Stephen Bubb, chief executive of the Association of Chief Executives of Voluntary Organisations (Acevo)

Q: I run a charity staffed by four people. One has recently demanded to go on flexible working. Can I turn him down?

A: I understand your concern. The right to request flexible working is, broadly speaking, available to all employees with children under the age of six and disabled children under the age of 18, provided they have worked for 26 weeks. There is no exemption for smaller organisations.

The size of an organisation may, however, be relevant when considering the request. An employer is under a duty to consider the request seriously but does not have to accept it if there is a valid business reason for refusing. These reasons include the burden of additional costs, a detrimental effect on the organisation's ability to meet customer demand and an inability to recruit additional staff. Small organisations may find it harder to allow an employee to work flexibly both in terms of costs and manpower.

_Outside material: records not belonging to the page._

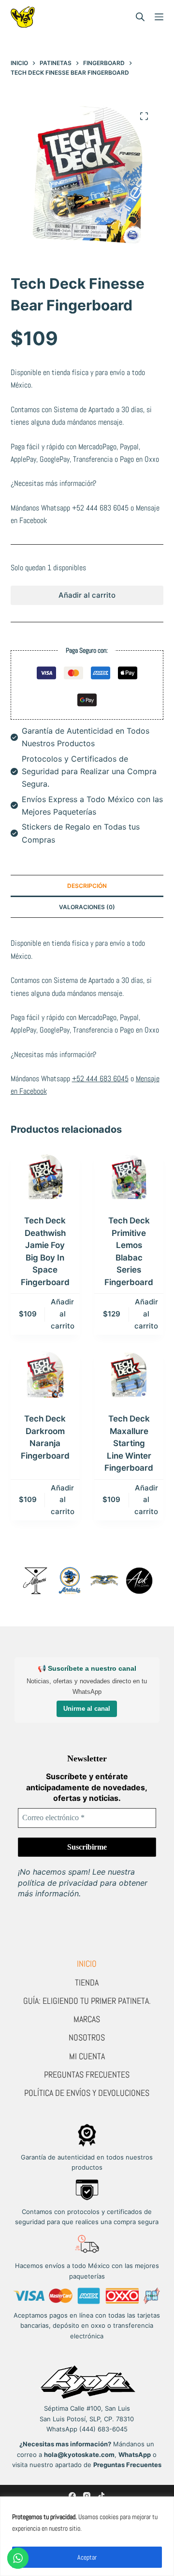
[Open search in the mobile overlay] (140, 17)
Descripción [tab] (87, 885)
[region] (87, 2536)
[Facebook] (72, 2495)
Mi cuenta (87, 2056)
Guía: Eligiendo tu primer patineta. (87, 2000)
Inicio (87, 1963)
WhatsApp (134, 2454)
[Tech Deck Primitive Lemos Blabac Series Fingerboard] (128, 1177)
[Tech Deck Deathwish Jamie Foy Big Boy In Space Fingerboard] (45, 1177)
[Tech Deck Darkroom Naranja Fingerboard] (45, 1375)
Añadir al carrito (87, 595)
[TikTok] (101, 2495)
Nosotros (87, 2037)
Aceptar (87, 2557)
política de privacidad (58, 1883)
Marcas (86, 2019)
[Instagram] (86, 2495)
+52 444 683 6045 (100, 508)
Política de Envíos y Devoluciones (86, 2092)
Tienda (87, 1982)
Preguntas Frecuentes (87, 2074)
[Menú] (159, 17)
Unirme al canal (86, 1708)
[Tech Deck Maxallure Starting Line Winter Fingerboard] (128, 1375)
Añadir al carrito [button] (62, 1313)
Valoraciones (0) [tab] (87, 907)
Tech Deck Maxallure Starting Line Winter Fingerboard (128, 1443)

So you must think carefully about ways in which you might be able to meet the request. Is there a way in which flexible working might offer you operational benefits as well as providing a better work/life balance for your staff member? I don't know the reasons for the request but you can guarantee that if you turn it down flat it will affect motivation and work efficiency. On the other hand, if you are able to agree a sensible arrangement it may benefit you both.

Every organisation is different so you really need to work out what each individual staff member wants and how you can accommodate them. Different people may have different aspirations - parents may want time off in school holidays, while young employees might want sabbatical time for travelling.

Use this as an opportunity to consider working arrangements for you and your team. It would not be good to agree an arrangement for one person when the other three might also want flexibility. And I guess the other three will want to ensure they don't have to pick up the work as a result.

Don't fall into the trap of thinking flexible work is just about women or people with child-care responsibilities. The old nine-to-five, Anglo-Saxon approach to work is an increasingly outdated method of working.

Let's think Mediterranean! Let's be catholic about this! So, get out of your box. Think about how this person's job can be done in a different way. I suspect you are very adept in managing your organisation in a flexible and innovative way - see what you can do.